Di beberapa media massa, Ahok mengatakan  maraknya minumas keras (miras) oplosan yang beredar di masyarakat merupakan akibat dari pelarangan produksi miras. Ahok meminta produksi miras berizin dibebaskan agar mudah diawasi. “Saya berpikiran positif saja, mudah-mudahan ini hanya niat, tidak diimplementasikan secara nyata, walaupun sebenarnya niat ini tidak bijak keluar dari mulut seorang kepala daerah. Tetapi, kalau memang Pak Ahok mau realisasikan rencananya itu di Jakarta, kita akan lawan,” ujar Wakil Ketua Komite III DPD yang juga Ketua Gerakan Nasional Anti Miras (GeNAM) ini di Jakarta, berdasarkan keterangan tertulis yang diterima Republika, Rabu (10/12).

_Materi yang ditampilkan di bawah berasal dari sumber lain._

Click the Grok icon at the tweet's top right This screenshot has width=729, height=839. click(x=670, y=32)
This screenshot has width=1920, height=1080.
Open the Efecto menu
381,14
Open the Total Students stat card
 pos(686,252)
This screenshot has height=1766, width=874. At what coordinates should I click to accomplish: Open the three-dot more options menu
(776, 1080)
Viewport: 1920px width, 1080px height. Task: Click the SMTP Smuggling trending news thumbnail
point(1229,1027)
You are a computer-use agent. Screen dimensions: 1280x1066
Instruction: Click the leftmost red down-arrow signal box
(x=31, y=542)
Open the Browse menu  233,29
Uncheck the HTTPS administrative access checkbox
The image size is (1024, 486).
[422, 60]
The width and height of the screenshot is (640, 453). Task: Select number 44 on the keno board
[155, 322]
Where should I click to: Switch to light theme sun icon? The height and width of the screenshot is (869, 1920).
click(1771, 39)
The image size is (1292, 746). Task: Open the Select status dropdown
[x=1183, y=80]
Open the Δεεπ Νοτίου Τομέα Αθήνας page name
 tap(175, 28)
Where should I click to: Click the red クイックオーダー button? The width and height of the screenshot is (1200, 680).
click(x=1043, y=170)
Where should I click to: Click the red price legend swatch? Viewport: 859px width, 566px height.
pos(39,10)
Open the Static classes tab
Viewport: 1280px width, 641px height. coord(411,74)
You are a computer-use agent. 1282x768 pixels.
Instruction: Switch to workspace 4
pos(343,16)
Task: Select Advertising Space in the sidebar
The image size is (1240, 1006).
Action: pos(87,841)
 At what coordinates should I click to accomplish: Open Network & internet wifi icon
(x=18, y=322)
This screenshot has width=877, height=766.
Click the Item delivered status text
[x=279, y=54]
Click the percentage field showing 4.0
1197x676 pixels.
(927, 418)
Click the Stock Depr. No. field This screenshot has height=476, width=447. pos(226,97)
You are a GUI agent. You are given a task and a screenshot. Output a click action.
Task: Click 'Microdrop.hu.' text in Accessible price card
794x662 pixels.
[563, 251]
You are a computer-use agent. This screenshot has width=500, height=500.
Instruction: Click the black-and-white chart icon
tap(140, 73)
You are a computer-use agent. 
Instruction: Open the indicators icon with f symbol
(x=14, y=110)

Di Indonesia, investasi miras masuk Daftar Negatif Investasi (DNI) karena punya dampak sosial yang merusak serta biang dari tindak kriminalitas. Saat ini, GeNAM sedang mendesak pemerintah menyetop izin produksi miras yang baru dan mengevaluasi izin miras yang sudah ada.

Sementara, untuk mencegah miras masuk ke daerah-daerah, GeNAM bersama masyarakat di daerah akan mendesak kepala daerah dan DPRD untuk menerbitkan perda miras. “Kalau semua daerah sudah melarang miras, pabrik-pabrik miras itu akan mati sendiri,” tukas Fahira.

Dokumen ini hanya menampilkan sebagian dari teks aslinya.